TASK BRIEF: Can you put each line of the material below into a numbered list, leaving out any blank lines?

※

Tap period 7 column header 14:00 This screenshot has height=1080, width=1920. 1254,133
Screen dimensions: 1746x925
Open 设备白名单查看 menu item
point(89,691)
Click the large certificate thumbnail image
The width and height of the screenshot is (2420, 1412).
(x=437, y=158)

※

SOLVED EXERCISE:
1. Tap period 7 column header 14:00 This screenshot has height=1080, width=1920. 1254,133
2. Screen dimensions: 1746x925
3. Open 设备白名单查看 menu item
4. point(89,691)
5. Click the large certificate thumbnail image
6. The width and height of the screenshot is (2420, 1412).
7. (x=437, y=158)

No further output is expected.